My poor daughter is having a hard time at school. She's convinced herself that she doesn't like it there, and begs me all day and night to stay home with me for always. Thursday and Friday were especially bad. The teachers said she cried the entire day and wasn't able to eat her lunch. She was still upset all Friday evening and Saturday, and some of Sunday. Sunday night she started crying as soon as we started our bedtime routine, and as soon as she woke up this morning, she was in tears. I stayed with her at school for an extra twenty minutes, and helped her calm down and play with some of the toys. My hope is that if I can spend some time with her calmly each morning at the school, she will become more comfortable in her surroundings.
I have to admit that this is not the first sign of this. Last year at school she would cry when I dropped her off, but she was fine after five minutes or so.

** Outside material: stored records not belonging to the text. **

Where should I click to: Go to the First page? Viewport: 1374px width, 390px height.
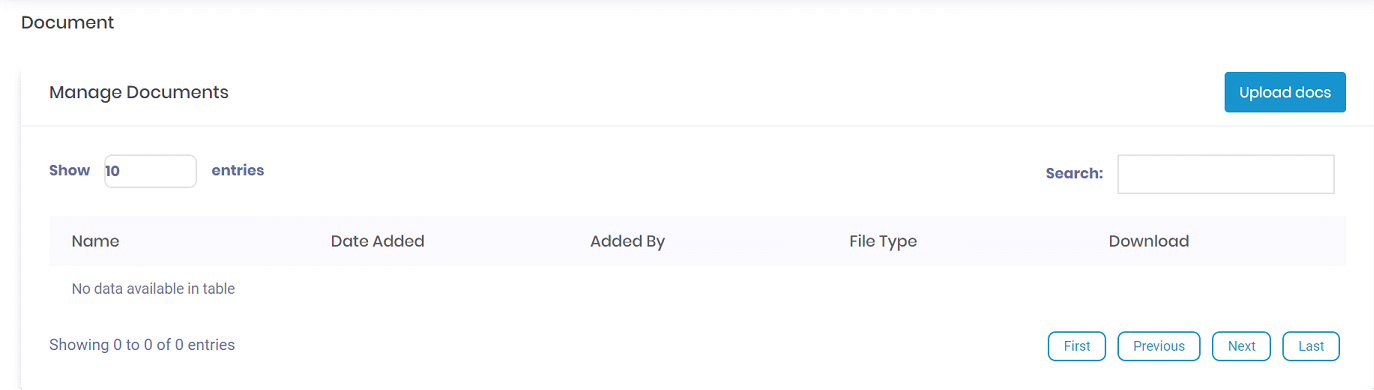coord(1077,346)
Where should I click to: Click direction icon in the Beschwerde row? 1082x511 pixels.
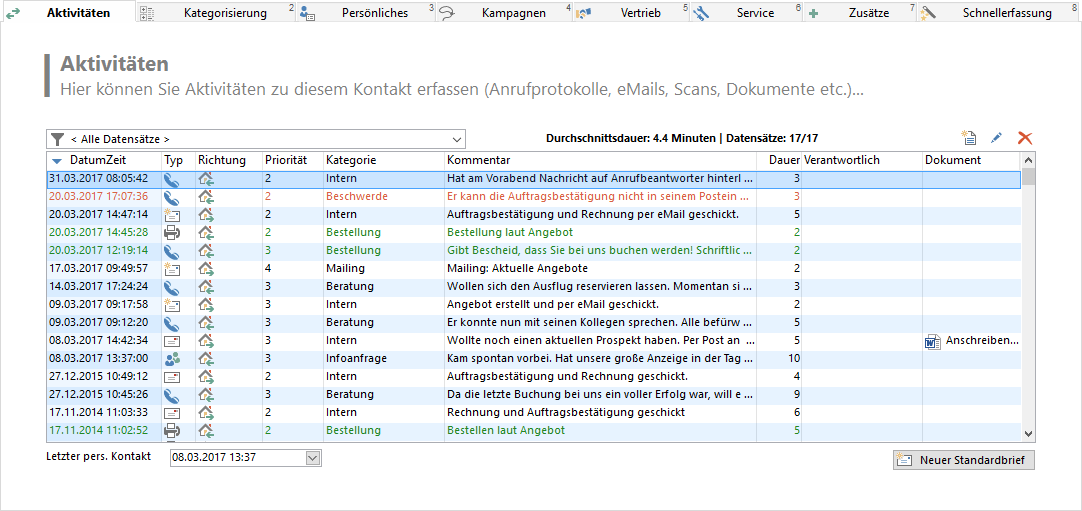click(x=206, y=197)
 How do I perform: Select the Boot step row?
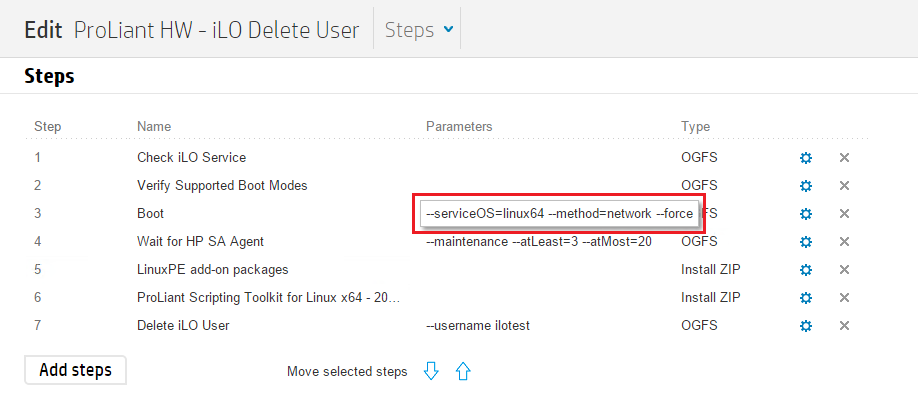pos(151,214)
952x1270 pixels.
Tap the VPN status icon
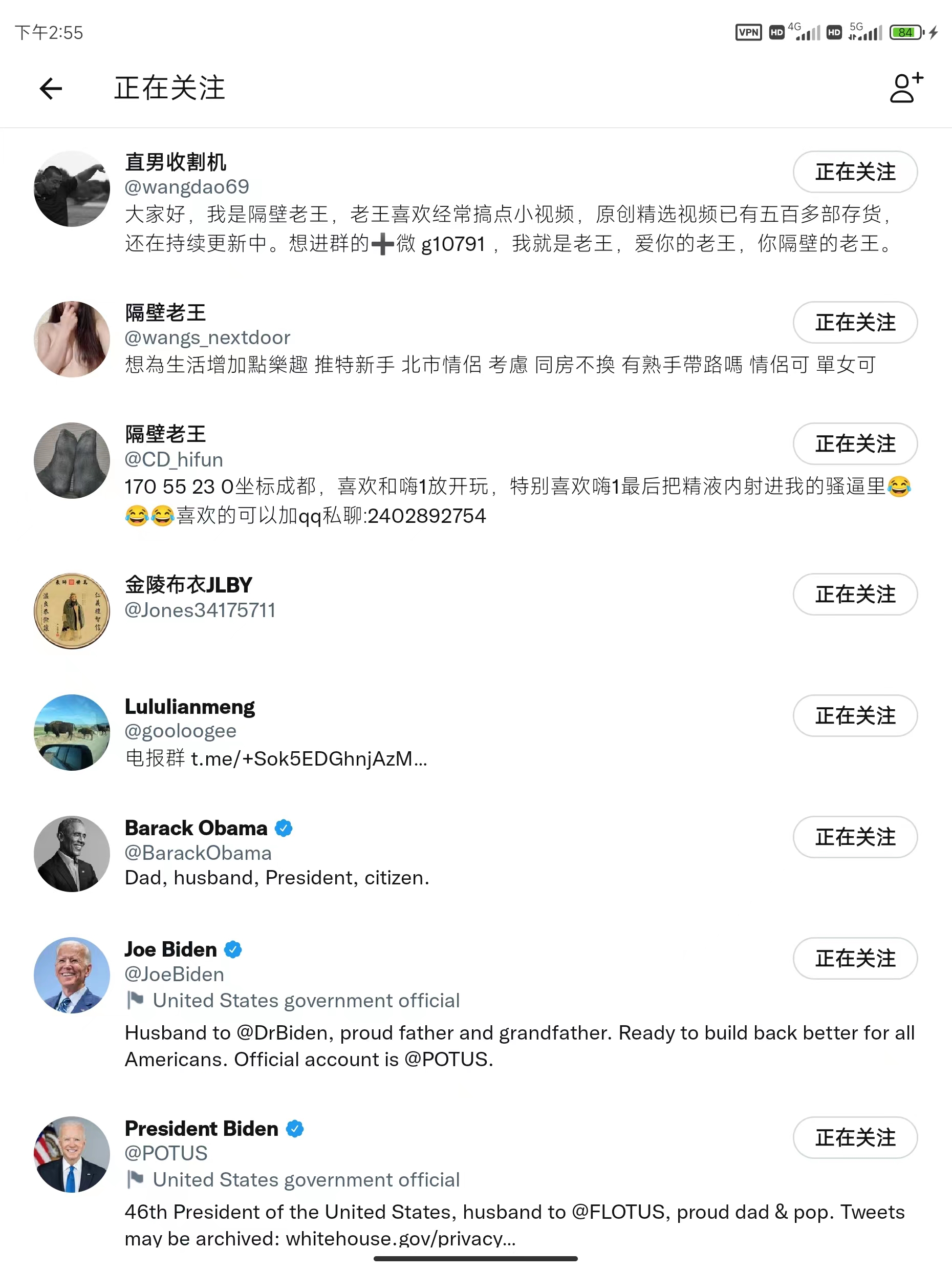tap(748, 32)
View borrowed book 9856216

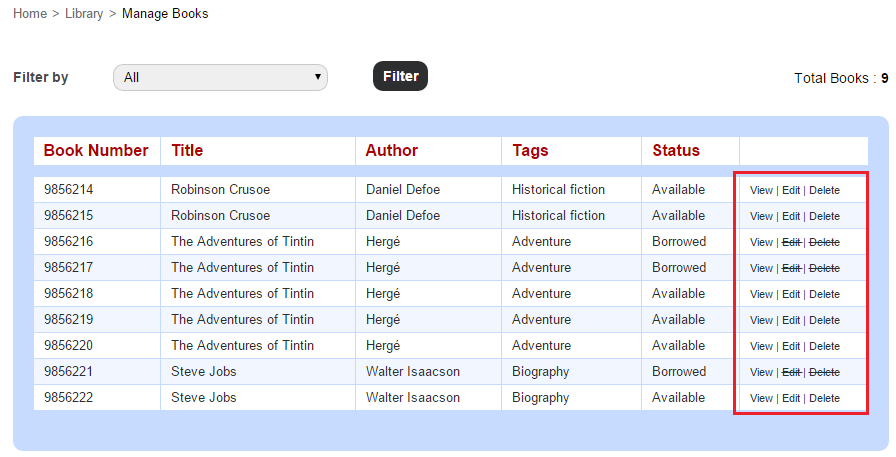pyautogui.click(x=761, y=242)
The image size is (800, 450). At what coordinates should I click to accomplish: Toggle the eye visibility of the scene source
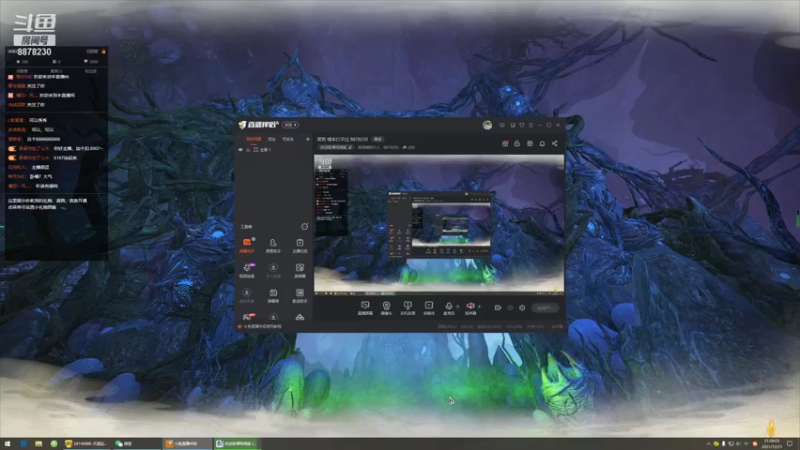pos(240,149)

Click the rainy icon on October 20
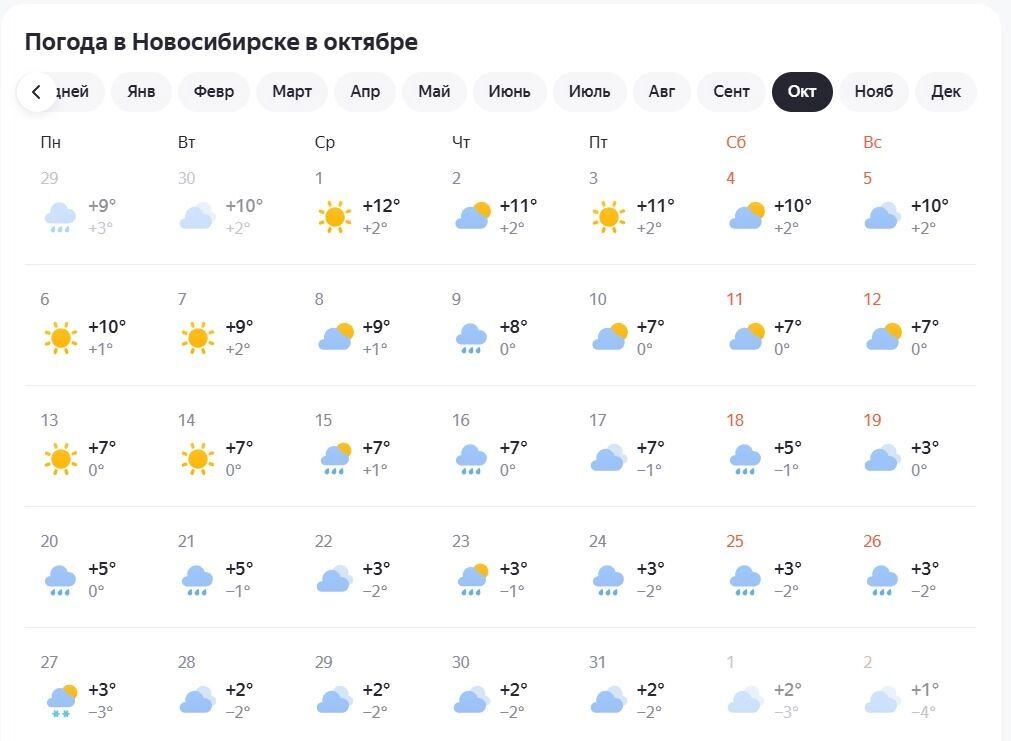click(x=60, y=580)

The difference was that she only went twice a week, and only for three hours. The rest of her time was spent with me. During the summer she played soccer, and she would cry for the first twenty minutes of the class, wanting me to hold her hand and play with her. And she was going to a good friends house during the summer, while I worked, and she had a hard time at drop off time with that.
Anxiety and depression run in my family. My husband always gets upset with me for watching for it in Hailey. I knew though that it would manifest in some way, although I always hoped she would be exempt from it. I've been looking up tricks online for helping her cope, but each site has information that contradicts the site before. It is so confusing. I just want to know what to say and do to make this easier on her. I know what it's like to have the anxiety wash over you, and even as an adult, I have a hard time making sense of the feelings of irrational fear. I can't imagine being 4 years old, wanting your mommy, being sick with fear in your surroundings, and having to stay that way for 8 or 9 hours of the day. It breaks my heart to sit here and know that she is sad and scared.